The Fear That Wouldn’t Die

“The Administration has decimated the missile defense budget. . . . When it comes to killing [US] missile defenses, an Administration given to drift and vacillation has found an uncharacteristic sense of purpose. The extraordinary thing about the opposition to an American strategic defense is its resilience. The now-obsolete . . . concern that development of an American missile defense would deepen a US-Soviet arms race has managed to survive the end of the Cold War and the dissolution of the Soviet Union with no loss of fervor.”

Richard N. Perle, in a June 17, 1994, statement. Perle was an assistant secretary of Defense during the Reagan Administration.

And That Was in 1990

“The KGB has received information from reliable sources saying that [North Korea] has been actively continuing its research and design work aimed at creating nuclear weapons. According to available data, the development of the first nuclear explosive device had been completed at the nuclear research center in the town of Yongbyon.”

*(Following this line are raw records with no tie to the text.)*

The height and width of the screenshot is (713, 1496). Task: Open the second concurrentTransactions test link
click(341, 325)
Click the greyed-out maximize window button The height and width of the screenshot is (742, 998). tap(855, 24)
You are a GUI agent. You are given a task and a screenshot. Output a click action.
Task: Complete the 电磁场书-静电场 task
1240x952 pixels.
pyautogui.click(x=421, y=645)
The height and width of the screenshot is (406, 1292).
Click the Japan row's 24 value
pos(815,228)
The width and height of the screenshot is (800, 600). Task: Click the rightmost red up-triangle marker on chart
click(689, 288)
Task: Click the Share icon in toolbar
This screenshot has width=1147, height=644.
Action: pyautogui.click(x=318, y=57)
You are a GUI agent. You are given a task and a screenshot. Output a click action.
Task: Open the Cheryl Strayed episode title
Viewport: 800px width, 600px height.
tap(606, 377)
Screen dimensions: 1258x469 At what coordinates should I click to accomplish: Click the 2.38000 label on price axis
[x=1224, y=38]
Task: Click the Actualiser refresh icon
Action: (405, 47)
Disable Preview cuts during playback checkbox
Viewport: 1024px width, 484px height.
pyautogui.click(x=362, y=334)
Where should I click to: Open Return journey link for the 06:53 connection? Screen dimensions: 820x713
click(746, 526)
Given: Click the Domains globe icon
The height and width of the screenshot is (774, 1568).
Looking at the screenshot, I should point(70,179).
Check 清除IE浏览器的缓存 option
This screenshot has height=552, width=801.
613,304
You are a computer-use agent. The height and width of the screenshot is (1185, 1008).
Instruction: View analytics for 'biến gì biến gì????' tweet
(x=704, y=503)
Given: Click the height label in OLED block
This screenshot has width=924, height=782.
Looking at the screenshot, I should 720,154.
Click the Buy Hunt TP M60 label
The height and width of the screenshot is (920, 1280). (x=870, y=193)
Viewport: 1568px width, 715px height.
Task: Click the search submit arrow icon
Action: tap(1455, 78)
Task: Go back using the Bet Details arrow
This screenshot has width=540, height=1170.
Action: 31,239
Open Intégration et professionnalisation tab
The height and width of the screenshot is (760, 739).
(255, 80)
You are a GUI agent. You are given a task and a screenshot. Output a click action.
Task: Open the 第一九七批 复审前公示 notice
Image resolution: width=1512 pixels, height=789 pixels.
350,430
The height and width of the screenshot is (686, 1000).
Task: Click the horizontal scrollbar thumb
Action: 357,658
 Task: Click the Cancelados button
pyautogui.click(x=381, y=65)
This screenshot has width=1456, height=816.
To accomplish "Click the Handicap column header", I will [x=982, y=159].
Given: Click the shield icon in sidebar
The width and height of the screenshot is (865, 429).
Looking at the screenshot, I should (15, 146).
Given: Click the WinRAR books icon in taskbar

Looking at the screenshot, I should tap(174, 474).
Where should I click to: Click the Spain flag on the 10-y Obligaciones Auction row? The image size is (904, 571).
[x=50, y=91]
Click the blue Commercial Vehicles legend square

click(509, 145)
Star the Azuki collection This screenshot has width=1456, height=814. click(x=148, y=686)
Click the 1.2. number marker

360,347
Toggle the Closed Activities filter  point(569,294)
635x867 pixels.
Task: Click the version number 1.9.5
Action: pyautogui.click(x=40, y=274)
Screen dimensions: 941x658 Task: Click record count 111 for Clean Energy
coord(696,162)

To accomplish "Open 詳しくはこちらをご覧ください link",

Vladimir Kryuchkov, former KGB chief, in Document 363-K, a top-secret February 22, 1990, intelligence memo to senior Kremlin leaders, as reported in Izvestia, June 24, 1994.

NATO Abuse

“Isn’t it absurd . . . that the world’s best military alliance has to be subjected to the judgment of a civilian bureaucrat from Japan who happens to be a civil servant of the UN? . . . This is a wholly absurd arrangement, and it turns people off. It turns me off.”

Rep. Tom Lantos (D-Calif.), chairman of the House International Security, International Organizations, and Human Rights Subcommittee, on May 17, 1994, commenting on the authority of Yasushi Akashi, a UN functionary in Bosnia-Hercegovina, to direct NATO forces.

Why C-17’s the One

“All parties agree that there is an urgent military requirement for a military airlifter that delivers outsize cargo with significant throughput to austere fields. . . . That view has been confirmed by every militarily competent review of this problem. . . . The reason the C-17 requirement has been confirmed is that a combination of commercial wide-body jets and C-130s cannot do the job. Why? Because of . . . the need to deliver outsize cargo and the need to have high throughput on austere fields.”

John M. Deutch, deputy secretary of Defense, in May 17, 1994, testimony to the House Armed Services Committee.

Life at Sea, 1994

“Please don’t worry [about] what you might inadvertently grasp. I’d rather be groped than end up in sick bay.”

Lt. Cmdr. Jan Hamby, an officer on the carrier USS Eisenhower, as quoted in the June 27, 1994, Washington Post. The commander addressed a male lieutenant who, worried that he might commit a sexual offense, had stopped himself from catching her as she tripped on one of the ship’s ladders.

Yes, It Does

“It seems strange to me that I’m welcoming you here to this building today.”

Gen. Pavel S. Grachev, Russian Minister of Defense, in a May 25, 1994, greeting to Defense Secretary William J. Perry upon the latter’s arrival at NATO headquarters in Brussels. Grachev was representing Russia at a NATO conference.

Voodoo Foreign Policy

“I had some reservations about whether I was willing to say this on television, but I guess I’ll say it. My recommendation for what to do about Korea is to invade Haiti. We’ll win in Haiti. The Koreans might think that we’re tough, and Bill Clinton needs to look tough.”

Nina Totenberg, television reporter and pundit, in a June 12, 1994, broadcast of “Inside Washington,” a weekly television show originating in Washington, D.C.